Once the line containing "Image resolution: width=563" is found, copy it and each subsequent line exactly. Stop at the end of the records below.
:: MATERIAL PROVIDED
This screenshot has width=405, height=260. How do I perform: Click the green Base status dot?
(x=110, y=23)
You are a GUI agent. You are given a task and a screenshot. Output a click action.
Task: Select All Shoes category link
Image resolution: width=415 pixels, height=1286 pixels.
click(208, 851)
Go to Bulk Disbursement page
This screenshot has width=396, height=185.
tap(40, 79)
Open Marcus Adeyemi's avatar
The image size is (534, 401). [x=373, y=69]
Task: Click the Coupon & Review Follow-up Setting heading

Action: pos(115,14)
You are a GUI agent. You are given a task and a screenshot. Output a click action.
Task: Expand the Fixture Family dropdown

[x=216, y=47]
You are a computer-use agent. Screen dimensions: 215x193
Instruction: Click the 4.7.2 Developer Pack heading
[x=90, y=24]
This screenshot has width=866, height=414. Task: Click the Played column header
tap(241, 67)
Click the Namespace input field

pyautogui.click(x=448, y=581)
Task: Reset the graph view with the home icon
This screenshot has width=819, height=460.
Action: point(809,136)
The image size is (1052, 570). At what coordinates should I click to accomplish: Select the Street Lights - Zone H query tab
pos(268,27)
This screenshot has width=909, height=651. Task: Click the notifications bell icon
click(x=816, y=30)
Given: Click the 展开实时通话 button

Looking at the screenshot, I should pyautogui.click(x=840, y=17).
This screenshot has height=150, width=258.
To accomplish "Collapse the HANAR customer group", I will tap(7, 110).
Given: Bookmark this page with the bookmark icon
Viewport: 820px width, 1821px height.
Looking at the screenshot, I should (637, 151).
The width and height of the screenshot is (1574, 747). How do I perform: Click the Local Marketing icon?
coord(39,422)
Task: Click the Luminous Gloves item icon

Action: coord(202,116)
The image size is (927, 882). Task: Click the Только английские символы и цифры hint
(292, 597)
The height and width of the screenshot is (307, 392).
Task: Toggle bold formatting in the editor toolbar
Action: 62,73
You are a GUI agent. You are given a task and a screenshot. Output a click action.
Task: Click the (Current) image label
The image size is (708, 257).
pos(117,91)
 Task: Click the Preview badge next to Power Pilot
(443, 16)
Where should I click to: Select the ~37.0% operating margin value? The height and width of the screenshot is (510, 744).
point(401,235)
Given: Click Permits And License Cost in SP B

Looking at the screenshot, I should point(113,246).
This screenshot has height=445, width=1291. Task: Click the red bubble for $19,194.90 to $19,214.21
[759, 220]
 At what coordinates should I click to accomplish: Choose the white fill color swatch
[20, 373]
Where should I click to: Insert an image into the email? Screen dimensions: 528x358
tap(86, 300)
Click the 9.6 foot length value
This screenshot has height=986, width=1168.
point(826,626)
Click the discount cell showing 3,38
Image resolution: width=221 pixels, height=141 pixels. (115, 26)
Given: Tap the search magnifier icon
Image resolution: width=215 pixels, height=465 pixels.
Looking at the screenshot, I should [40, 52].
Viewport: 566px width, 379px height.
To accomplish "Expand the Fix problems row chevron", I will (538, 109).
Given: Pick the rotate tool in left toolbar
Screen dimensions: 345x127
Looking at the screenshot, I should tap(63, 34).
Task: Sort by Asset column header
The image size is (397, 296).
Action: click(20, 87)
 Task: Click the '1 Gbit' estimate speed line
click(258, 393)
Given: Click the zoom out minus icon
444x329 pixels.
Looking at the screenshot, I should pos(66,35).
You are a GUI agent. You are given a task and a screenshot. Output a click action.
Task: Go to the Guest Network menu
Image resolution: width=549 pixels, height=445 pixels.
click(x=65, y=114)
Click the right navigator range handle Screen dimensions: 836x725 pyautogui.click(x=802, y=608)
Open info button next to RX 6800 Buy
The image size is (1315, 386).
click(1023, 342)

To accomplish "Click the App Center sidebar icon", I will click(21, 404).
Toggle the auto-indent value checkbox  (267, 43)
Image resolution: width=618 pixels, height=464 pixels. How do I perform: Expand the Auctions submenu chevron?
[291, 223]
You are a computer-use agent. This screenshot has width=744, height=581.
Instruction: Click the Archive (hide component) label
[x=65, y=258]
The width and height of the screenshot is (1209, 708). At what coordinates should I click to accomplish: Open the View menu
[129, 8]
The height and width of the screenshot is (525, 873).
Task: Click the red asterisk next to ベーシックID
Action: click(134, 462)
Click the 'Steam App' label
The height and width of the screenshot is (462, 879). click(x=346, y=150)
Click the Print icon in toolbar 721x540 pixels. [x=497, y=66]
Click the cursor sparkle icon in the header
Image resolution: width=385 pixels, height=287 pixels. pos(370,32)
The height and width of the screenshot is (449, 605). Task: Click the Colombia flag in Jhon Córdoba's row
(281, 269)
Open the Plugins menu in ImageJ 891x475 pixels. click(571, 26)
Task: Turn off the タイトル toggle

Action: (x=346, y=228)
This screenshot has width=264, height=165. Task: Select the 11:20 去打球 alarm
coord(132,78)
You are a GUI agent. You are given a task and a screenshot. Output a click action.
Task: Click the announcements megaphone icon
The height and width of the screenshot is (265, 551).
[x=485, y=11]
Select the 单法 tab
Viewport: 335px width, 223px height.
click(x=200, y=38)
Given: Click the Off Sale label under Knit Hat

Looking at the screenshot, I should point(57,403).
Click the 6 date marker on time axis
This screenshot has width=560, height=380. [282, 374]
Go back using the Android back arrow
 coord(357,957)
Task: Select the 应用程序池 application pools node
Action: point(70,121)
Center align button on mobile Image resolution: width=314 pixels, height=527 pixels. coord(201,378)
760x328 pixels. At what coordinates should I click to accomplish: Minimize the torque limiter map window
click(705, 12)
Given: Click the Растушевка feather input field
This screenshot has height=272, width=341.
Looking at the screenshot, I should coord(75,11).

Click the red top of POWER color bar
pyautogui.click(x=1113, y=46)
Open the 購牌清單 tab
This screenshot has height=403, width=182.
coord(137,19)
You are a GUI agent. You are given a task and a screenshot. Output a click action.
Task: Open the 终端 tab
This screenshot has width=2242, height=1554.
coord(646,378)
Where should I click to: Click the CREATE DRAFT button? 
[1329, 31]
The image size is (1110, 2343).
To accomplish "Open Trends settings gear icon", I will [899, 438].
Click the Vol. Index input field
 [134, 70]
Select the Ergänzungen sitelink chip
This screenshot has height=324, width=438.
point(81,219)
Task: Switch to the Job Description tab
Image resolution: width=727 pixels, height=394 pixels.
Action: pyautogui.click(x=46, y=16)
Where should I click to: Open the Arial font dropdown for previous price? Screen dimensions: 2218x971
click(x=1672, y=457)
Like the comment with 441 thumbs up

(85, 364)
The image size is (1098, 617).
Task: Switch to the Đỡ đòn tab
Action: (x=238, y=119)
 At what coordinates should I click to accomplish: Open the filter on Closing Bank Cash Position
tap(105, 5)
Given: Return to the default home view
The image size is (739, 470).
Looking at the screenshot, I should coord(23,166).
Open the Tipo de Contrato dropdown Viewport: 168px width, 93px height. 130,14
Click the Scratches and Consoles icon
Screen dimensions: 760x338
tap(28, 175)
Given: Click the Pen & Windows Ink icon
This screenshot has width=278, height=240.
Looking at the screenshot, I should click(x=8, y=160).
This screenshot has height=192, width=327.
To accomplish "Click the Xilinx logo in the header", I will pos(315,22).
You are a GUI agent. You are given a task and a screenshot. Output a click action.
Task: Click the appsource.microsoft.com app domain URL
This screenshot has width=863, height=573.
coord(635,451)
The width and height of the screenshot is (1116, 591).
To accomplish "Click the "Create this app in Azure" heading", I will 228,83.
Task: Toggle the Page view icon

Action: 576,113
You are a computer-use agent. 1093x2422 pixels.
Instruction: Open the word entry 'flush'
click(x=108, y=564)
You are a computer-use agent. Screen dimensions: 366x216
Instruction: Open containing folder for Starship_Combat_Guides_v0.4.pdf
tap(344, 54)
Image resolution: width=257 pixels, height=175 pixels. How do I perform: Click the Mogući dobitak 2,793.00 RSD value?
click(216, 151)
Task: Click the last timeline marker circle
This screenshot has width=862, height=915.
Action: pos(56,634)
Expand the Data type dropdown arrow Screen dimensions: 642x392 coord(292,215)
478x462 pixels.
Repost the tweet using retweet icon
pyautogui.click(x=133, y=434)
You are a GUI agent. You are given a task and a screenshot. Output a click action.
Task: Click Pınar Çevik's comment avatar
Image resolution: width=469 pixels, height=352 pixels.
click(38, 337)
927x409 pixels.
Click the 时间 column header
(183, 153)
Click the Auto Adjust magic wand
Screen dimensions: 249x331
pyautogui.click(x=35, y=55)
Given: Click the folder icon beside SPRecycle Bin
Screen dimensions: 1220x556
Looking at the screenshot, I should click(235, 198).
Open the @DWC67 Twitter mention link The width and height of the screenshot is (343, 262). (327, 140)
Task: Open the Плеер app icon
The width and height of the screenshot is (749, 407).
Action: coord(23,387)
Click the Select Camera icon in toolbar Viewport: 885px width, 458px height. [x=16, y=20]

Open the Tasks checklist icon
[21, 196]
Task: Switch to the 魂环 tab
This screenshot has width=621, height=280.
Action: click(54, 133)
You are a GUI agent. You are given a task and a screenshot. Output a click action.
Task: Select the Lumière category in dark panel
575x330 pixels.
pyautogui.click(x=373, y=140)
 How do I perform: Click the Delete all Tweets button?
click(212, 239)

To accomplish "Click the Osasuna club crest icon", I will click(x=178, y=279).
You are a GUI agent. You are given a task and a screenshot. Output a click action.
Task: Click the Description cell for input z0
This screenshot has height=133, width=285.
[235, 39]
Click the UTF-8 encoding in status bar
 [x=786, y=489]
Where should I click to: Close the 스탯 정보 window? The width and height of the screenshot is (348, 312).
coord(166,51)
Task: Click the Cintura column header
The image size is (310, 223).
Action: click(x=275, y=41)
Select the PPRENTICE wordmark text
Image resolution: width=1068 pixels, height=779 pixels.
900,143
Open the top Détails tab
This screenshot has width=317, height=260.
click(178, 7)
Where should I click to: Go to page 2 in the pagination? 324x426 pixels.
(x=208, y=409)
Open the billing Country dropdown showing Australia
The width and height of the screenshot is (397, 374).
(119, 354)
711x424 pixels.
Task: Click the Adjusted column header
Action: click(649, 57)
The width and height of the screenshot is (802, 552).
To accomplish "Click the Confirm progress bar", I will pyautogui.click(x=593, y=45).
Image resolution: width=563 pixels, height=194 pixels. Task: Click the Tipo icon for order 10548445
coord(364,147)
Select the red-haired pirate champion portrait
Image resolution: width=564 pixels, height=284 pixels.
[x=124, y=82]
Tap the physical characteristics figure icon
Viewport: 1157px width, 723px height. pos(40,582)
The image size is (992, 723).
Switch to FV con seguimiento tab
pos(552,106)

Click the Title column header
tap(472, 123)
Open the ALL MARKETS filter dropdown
::::
■ REPLY TO THE TASK:
Image resolution: width=563 pixels, height=194 pixels. Task: Click the Tipo icon for order 10548445
coord(364,147)
Select the red-haired pirate champion portrait
Image resolution: width=564 pixels, height=284 pixels.
[x=124, y=82]
Tap the physical characteristics figure icon
Viewport: 1157px width, 723px height. pos(40,582)
The image size is (992, 723).
Switch to FV con seguimiento tab
pos(552,106)

Click the Title column header
tap(472, 123)
Open the ALL MARKETS filter dropdown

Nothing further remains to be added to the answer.